** The task **
Without reproducing any picture, copy the records word for word.

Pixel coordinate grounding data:
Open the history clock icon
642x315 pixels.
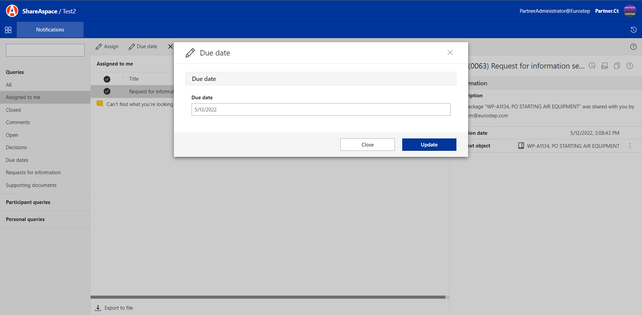[633, 30]
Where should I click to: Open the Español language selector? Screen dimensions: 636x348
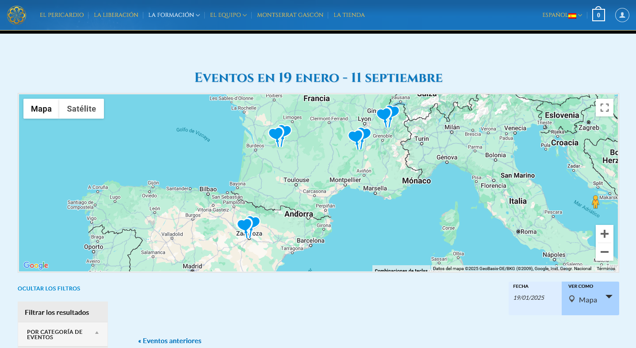click(562, 15)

** Exercise output **
Open the history clock icon
642x315 pixels.
[633, 30]
Where should I click to: Open the Español language selector? Screen dimensions: 636x348
click(562, 15)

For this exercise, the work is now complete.